**INSTRUCTIONS TO FOLLOW**:
Print every record word for word.

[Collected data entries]
[Start of section]

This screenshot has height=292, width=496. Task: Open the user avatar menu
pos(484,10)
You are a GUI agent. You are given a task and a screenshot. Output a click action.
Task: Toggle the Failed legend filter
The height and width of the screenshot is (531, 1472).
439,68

[End of section]

**REPLY**:
This screenshot has height=292, width=496. Task: Open the user avatar menu
pos(484,10)
You are a GUI agent. You are given a task and a screenshot. Output a click action.
Task: Toggle the Failed legend filter
The height and width of the screenshot is (531, 1472).
439,68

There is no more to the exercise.